New Studies Show How Business Taxes Hurt Average Americans

“Congress’s new tax increases on business couldn’t come at a worse time: right when business is still recovering from the supply-chain shocks of the pandemic and wages fail to keep pace with inflation.” ~Jason Sorens

Did you know that Congress and President Biden raised your taxes? The hike masquerades as a tax hike on business, but according to the latest research, it actually hits your paycheck.

State-of-the-art economic research overwhelmingly confirms that high business income taxes harm investment, research and development, worker productivity, wages, and growth, and three new studies explain just how.

Let’s work through the basic economics. When a company pays higher taxes on its profits, it has less money left over to return to shareholders as dividends and to reinvest in the company. Those two effects have further bad consequences.

Falling dividends discourage people from saving and investing in companies. Rather than save and invest, they consume more. That means lower growth in the future.

Declining reinvestment hurts research and development and capital purchases. The new minimum tax on business income, part of the Inflation Reduction Act, makes this problem especially severe, because it punishes companies who would otherwise benefit from deductions for capital investment.

Evidence supports theory. The most recent, comprehensive review of published studies in the respected Annual Review of Economics reports decreases in wages resulting from a $1 increase in corporate income taxation ranging from 60 to 66 cents, with bigger effects for the less skilled, women, and young workers. About half of the decline in wages is passed on to landowners. They also find that when taxes increase the cost of capital by 1 percent, that reduces business investment by between 0.5 and 1 percent. Unpublished studies sometimes find no effect of corporate taxation on GDP growth, but many of these studies are of low quality, produced by activist organizations. The published literature consistently shows a negative effect of corporate taxation on growth.

The two newest studies are not covered in that literature review. Still awaiting peer review, they have been published by the prestigious National Bureau of Economic Research. 

The first, by economists at the University of California–Davis, University of London, and London Business School, looks at the effects of politically driven corporate income tax cuts in the U.S. between 1950 and 2006. (They focus on politically driven cuts to improve causal identification.) They find that business tax cuts cause temporary growth in private research and development spending and permanent growth in productivity and GDP.

In the second new paper, an overlapping group of authors looks at who gains from corporate tax cuts. They find that goods producers raise capital expenditure and employment in response to a tax cut, while service sector companies increase dividends. So raising corporate income taxes cuts manufacturing investment and jobs.

State tax cuts may have even larger effects, because the investment they spur is not just new investment, but reallocation from other states, and because many states face balanced-budget requirements that should make any tax cuts that do occur more permanent.
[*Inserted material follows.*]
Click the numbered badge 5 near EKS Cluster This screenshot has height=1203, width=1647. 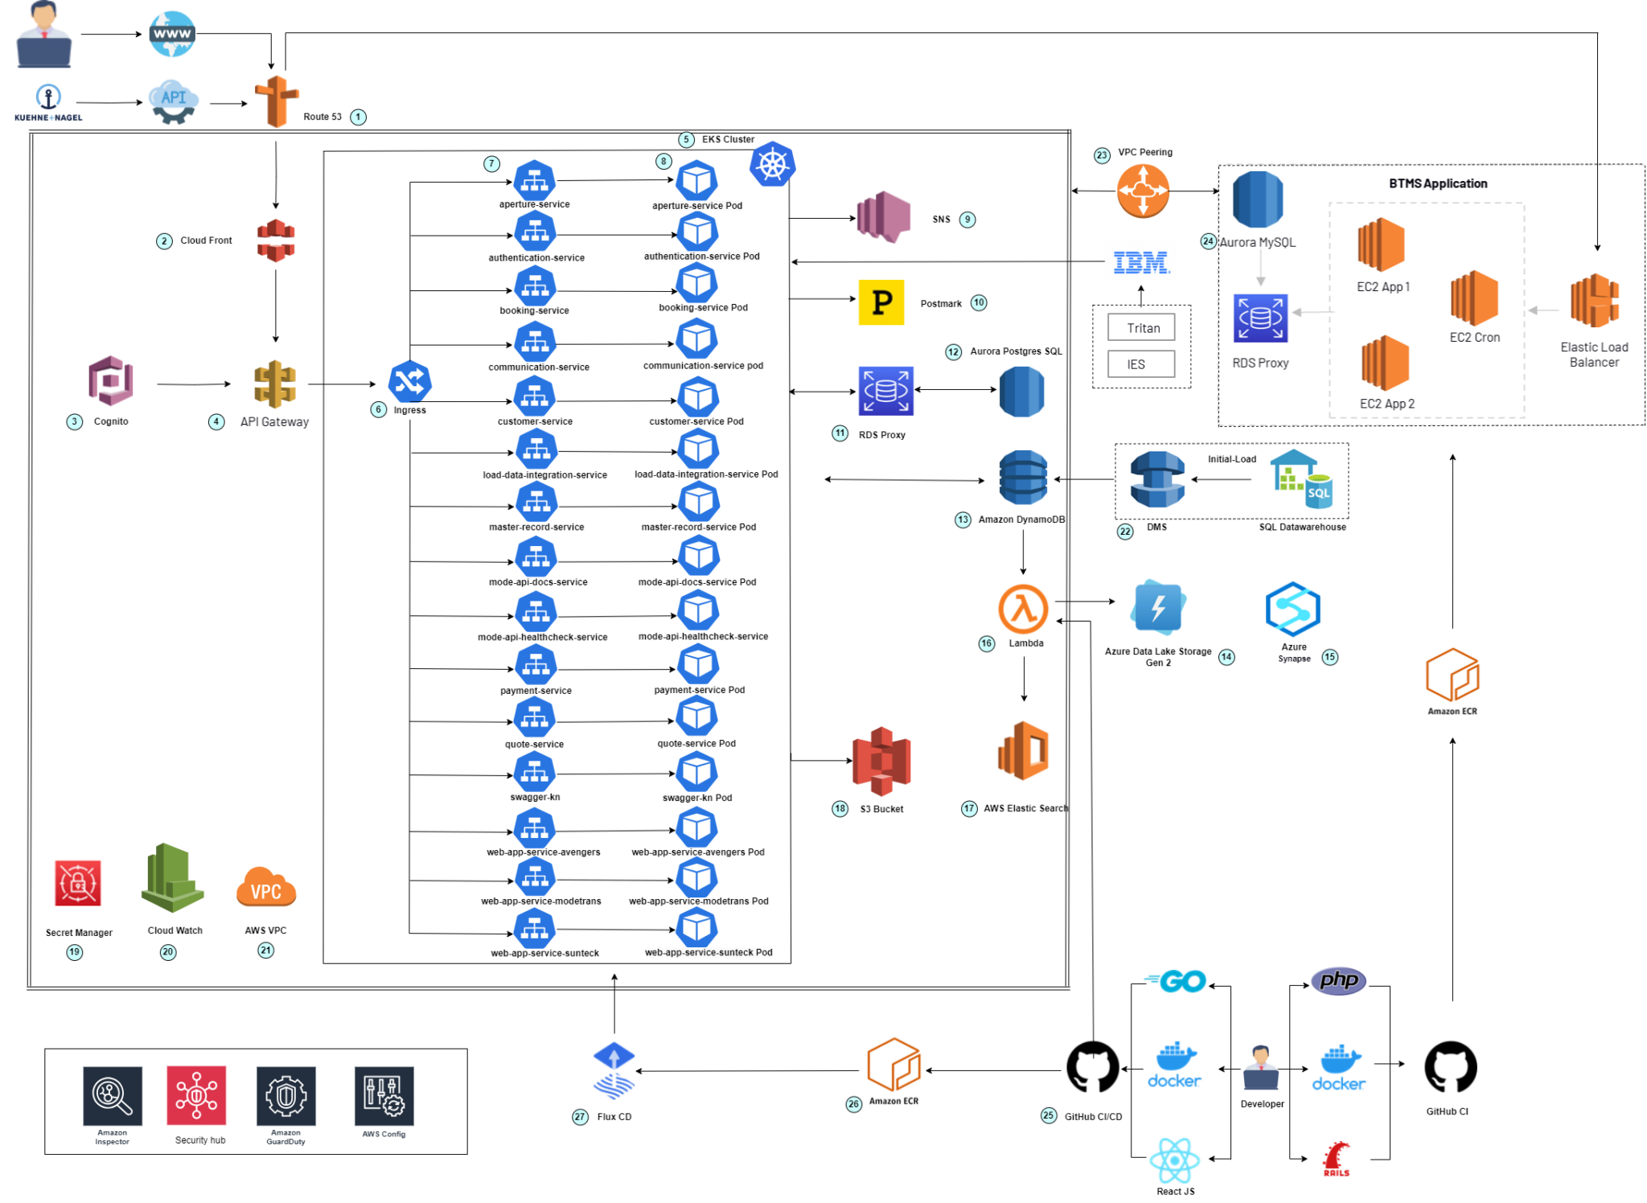pos(686,138)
Recent research supports this hypothesis, with state tax cuts increasing both jobs and the number of establishments, in roughly equal amounts from new investment and from reallocation from other states.

New Hampshire’s recent experience supports this finding. The Granite State has been cutting business profit and wage base taxes consistently since 2015. From 2015 to 2021 (the most recent year for which data are available), New Hampshire’s real personal income grew by 24 percent, compared to 19 percent for its closely linked neighbor, Massachusetts. In the six years before the tax cuts, New Hampshire had underperformed Massachusetts in income growth, 14 percent to 18 percent. So New Hampshire’s growth sped up and surpassed Massachusetts after business tax cuts began.

All this means that Congress’s new tax increases on business couldn’t come at a worse time: right when business is still recovering from the supply-chain shocks of the pandemic and wages fail to keep pace with inflation. 

According to the Institute for Supply Management, new orders and jobs in manufacturing fell in August for the 10th straight month after a 28-month-long boom. Could the Biden tax hikes already be hitting the manufacturing sector?

Congress and state legislatures should start listening to economists, not special interests. Economists may disagree about many things, but on this point they speak with one voice: If you want to help workers, especially in manufacturing, cut taxes on their employers.